Red and I went to see Carol Tunney, a friend and shamanic healer yesterday. Her dogs Jack and Jill died last week and she said she hoped Red could come to a session I had requested for myself. I brought him and she asked if I wished him to accompany on my journey. Red goes everywhere with me, I said, I would like it very much. On the coldest day in years – the wind was paralyzing – we drove to Vermont, sat and talked with Carol, prepared for a journey together, a healing trip of discovery and imagination. Six months ago, I would not have gone to see a shaman, it is an important part of my life now.
I want to share something. Two weeks ago, I learned something about Red that I did not know. I can’t disclose any details because I was asked not to, but it seems that Red had been “brutally beaten” during one long period of his life. That is all I know. I didn’t mention it because I don’t see Red as having been abused, and I don’t want to pin that label on him, it seems that is often about human, not animal needs. There is nothing in my life with Red or my relationship with him that suggests a beaten or piteous creature and I want to keep it that way. He trusts and loves people and seems grounded, yet there is something about him that is vulnerable, sometimes fragile. I was surprised but not shocked. It touched me.
Carol said Red was a spirit dog and that he had come into my life to be healed and to help me heal. Carol is a healer and her work with me has been tremendously helpful in my own self-awareness, search for a spiritual life and understanding of the role of fear in my life. So Red and I went on a journey together. It was an amazing thing.

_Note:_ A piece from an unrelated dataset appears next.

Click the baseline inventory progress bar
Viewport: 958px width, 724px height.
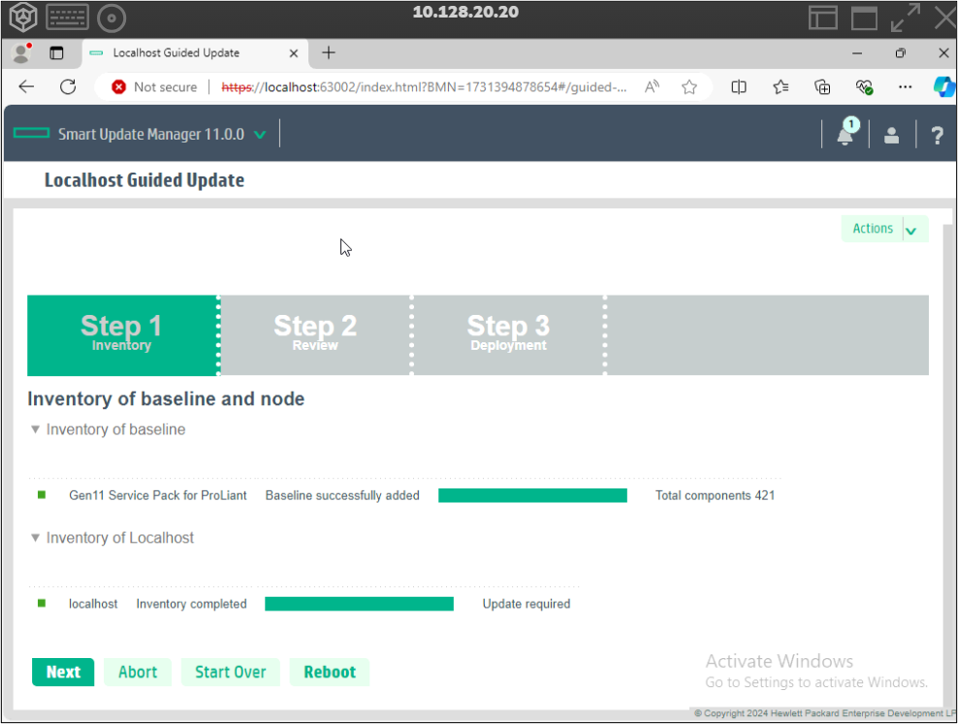tap(532, 494)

Carol has been working with me on the idea of self-love, to love myself as much as I love Maria or anything else in my life, to speak of myself in a more loving and generous way, to appreciate myself more than I do and thus be stronger. I lay on her table, surrounded by stones, listening to whistles, drums, rattles, chanting and prayer. Red sat on a sofa nearby watching. Soon, we went on our journey, back in time, into my life. At Carol’s suggestion, I was inside of a circle, me and my younger self – my four or five year-old self, the earliest one I could remember. Around us were people applauding us, celebrating us. We were basking in this approval, nodding, clapping in return. We were experience love and appreciation. Suddenly, I took the boy’s hand and we began dancing together, jumping up and down, two parts of the same soul, and Red began dancing around us, alongside of us, and the applause grew louder, as did laughter and cheering. And then the boy and I collapsed, joyously exhausted and Red’s tail was wagging, he was excited.
The boy took my hand and Carol invited me to ask him what it would take to make him smile again, to feel happy and safe. He asked me to sit with him, read to him talk to him. I told him he had no need to be frightened or ashamed, he had done nothing wrong. I told him he was a wonderful and loving spirit, a radiant soul and that he was precious and would find the love he wanted and needed. And guess what, I told him after a bit. I got the girl. It all worked out. Be proud and strong. Be hopeful. It will take you a long time, but you will get there. Don’t give up on it. You are not alone, you will never be alone.
And we both laughed and hugged one another – he seemed a sweet soul to me, quick to laugh and smile, gentle and open – and I started to cry and Red’s tail began to wag and he whined a bit with me, I thought. In her journey, Carol saw the hurt in Red, some of the hurt in me. How powerful it was to go back and see me, the person I was born to be, will be again. I felt calm and strong after the session, drained and at peace. Red was excited, he stood up on the sofa, tail wagging and seemed to be applauding me. I applauded him, and he wriggled like a Lab with a bone. It will take me awhile to absorb this journey with Red, one of the most amazing I have ever taken with a dog, a journey back into my own past to recover the lost and damaged parts of me. What a beautiful trip.